Document excerpt section start

Thesis

Jul 4, 2025 · 3 min read

PhD Thesis: Untangling Neural Networks

In this thesis, we ``untangle’’ neural networks, in a broad and metaphorical sense of the word: uncovering the implicit inductive biases imposed on them during training and
adapting neural networks to make them more controllable. We aim to advance the science of deep learning, so that we expand our knowledge and understanding of deep learning’s inductive biases and of levers on neural networks’ size and representations in general.

Understanding Redundancy in Neural Networks

In Chapter4 we demonstrate that for our feed-forward models and tasks, as the model architecture increases in size, the absolute number of unprunable parameters increases, but the proportion of unprunable parameters is relatively stable. In other words, if we keep a task constant, but increase the architecture size, the network uses up more parameters to implement a solution. This means that the proportion of redundant parameters is relatively fixed, regardless of architecture size. We find that neural networks may have an implicit inductive bias towards density. See The Propensity for Density in Feed-forward Models.

Document excerpt section end
Dataset content section start

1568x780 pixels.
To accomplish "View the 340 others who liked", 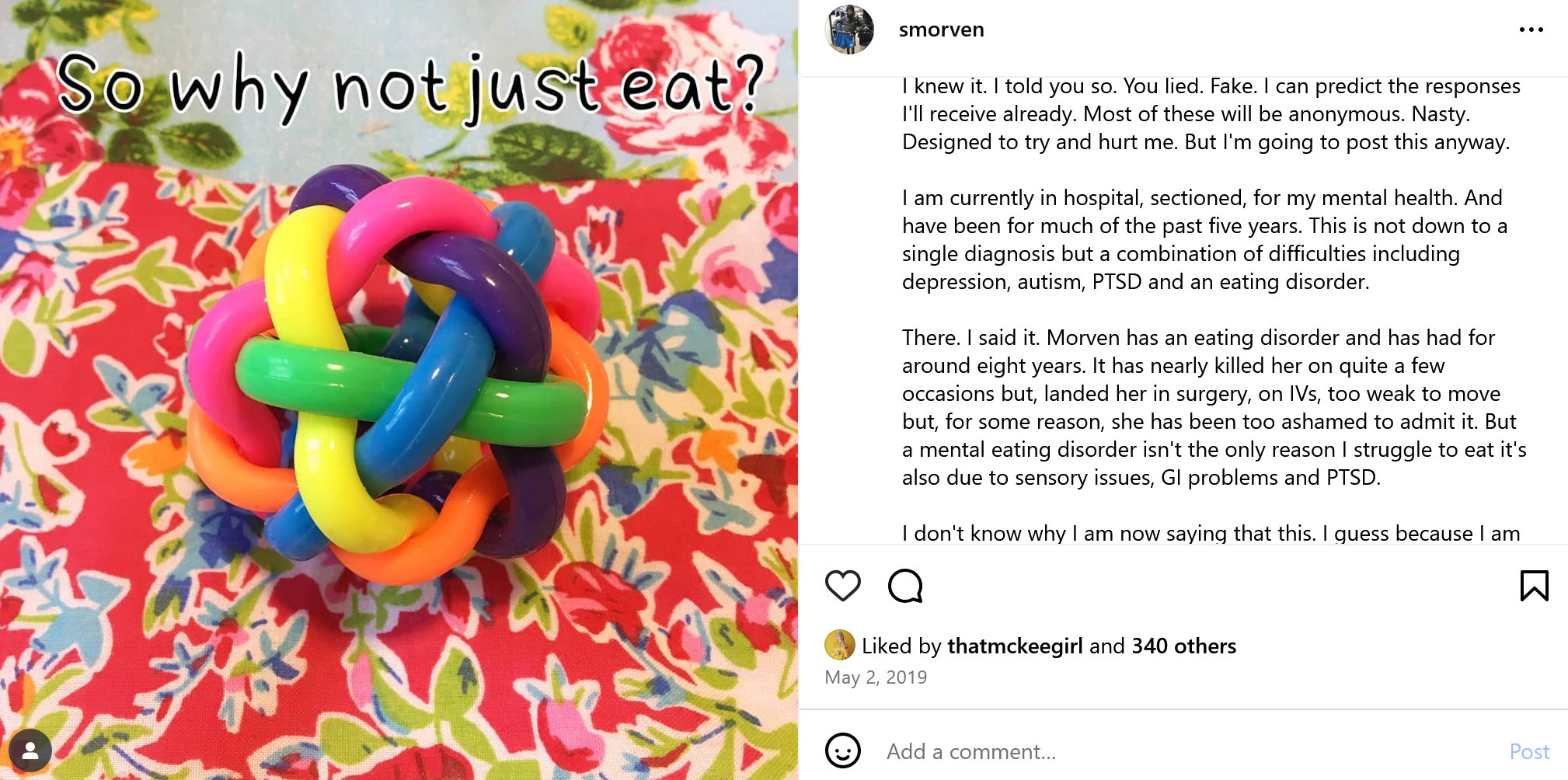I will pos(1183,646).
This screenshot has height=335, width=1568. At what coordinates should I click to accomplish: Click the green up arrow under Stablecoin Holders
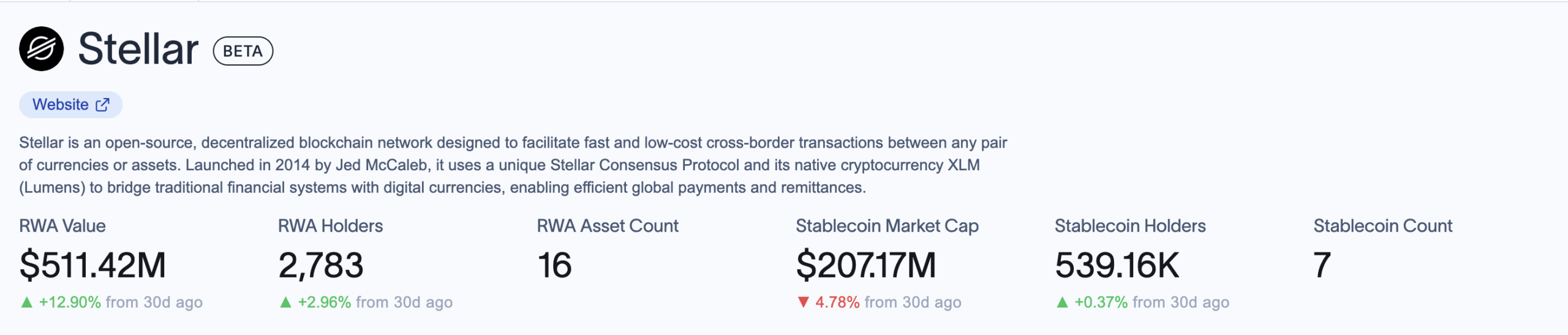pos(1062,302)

Dataset content section end
Dataset content section start

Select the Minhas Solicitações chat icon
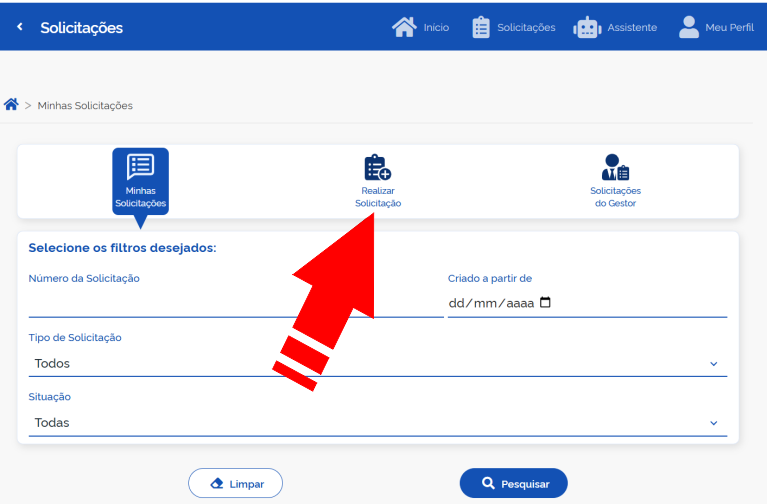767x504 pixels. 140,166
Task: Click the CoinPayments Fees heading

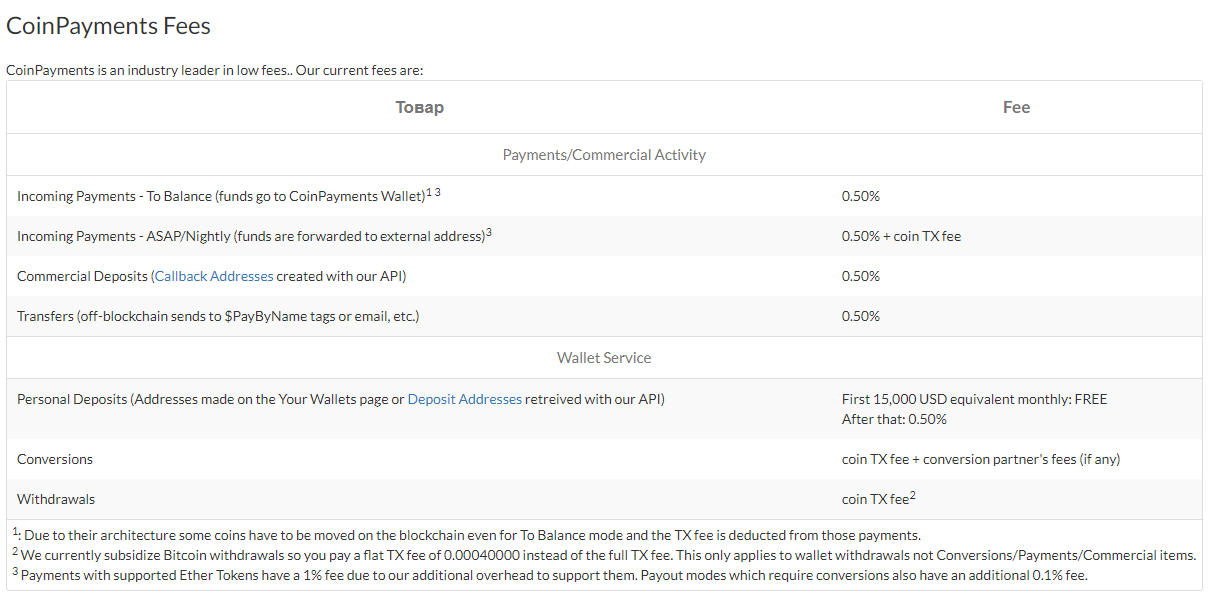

Dataset content section end
Dataset content section start

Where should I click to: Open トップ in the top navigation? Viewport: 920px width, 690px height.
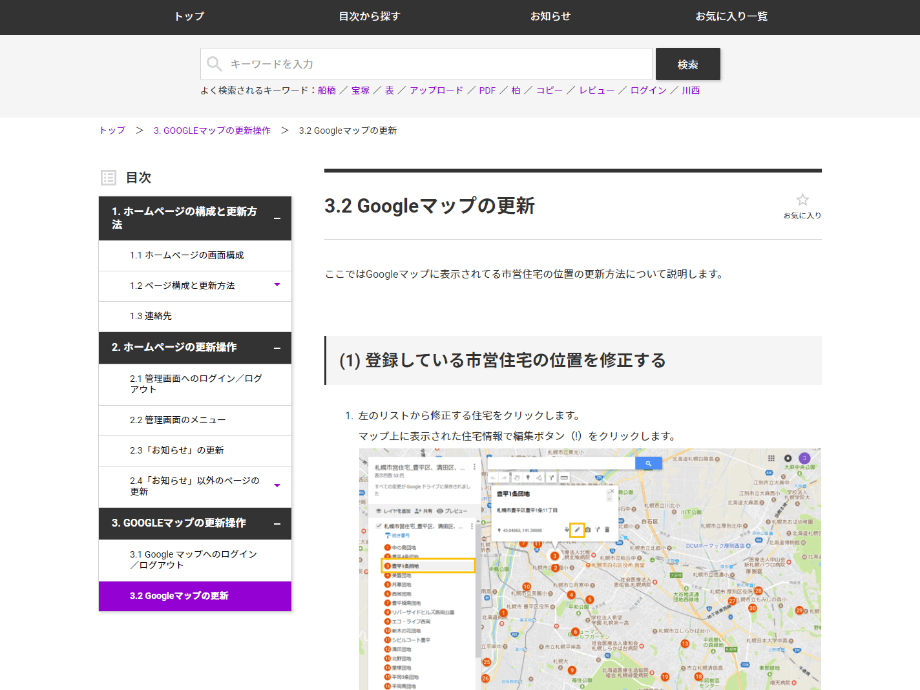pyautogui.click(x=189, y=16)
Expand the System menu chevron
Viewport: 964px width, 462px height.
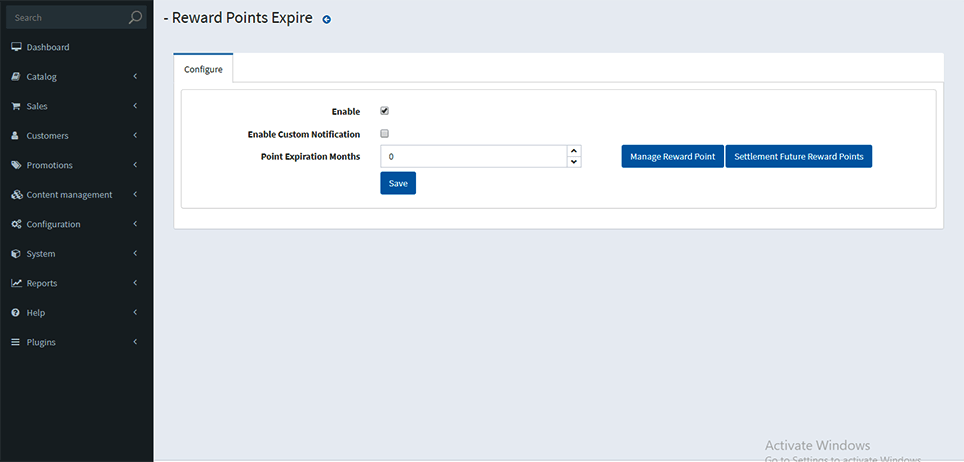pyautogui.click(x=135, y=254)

Dataset content section end

- [Task A]
In the thesis summary, what happens to the proportion of unprunable parameters as the feed-forward model architecture increases in size?
- [Task B]
Continue the thesis summary on untangling neural networks from its last sentence.

- [Result A]
It stays relatively stable, even as the absolute number of unprunable parameters rises.

- [Result B]
Additionally, Appendix A presents an evolutionary algorithm, Neuroevolutionary Ticket Search (NeTS), which finds efficient subnetworks in feed-forward or convolutional DNN architectures,
by learning a mask and network parameters in tandem. This means that redundant parameters are already identified during training. See Finding Sparse Initialisations using Neuroevolutionary Ticket Search (NeTS).

Redundant and Harmful Parameters

In Chapter 5 we investigate the effects of removing bits from binary intermediate representations on out-of-distribution performance in a model trained to solve an unsupervised task. Our approach starts from the intuition that for high-entropy features in a model’s training distribution, it will have learned a more robust understanding for when the feature is relevant. We find that the generalizability (to performance on out-of-distribution data) of neural networks can be enhanced by eliminating low entropy neurons. See Low-Entropy Latent Variables Hurt Out-of-Distribution Performance.

Additionally, Appendix C introduces a machine unlearning method that removes neurons based on their importance for a targeted capability relative to their importance for general network performance. Our findings reveal that both feed-forward and attention neurons in LLMs are specialized; that is, for specific tasks, certain neurons are more crucial than others. Neurons that are specialized to do well on dangerous tasks (such as coding or generating toxic text) can be removed to improve the overall safety of a model. See Dissecting Language Models: Machine Unlearning via Selective Pruning.

Translating a Neural Network Into a More Interpretable Architecture

In Chapter 6 and Appendix E we translate a neural network into a different representation that provides a functionally equivalent implementation.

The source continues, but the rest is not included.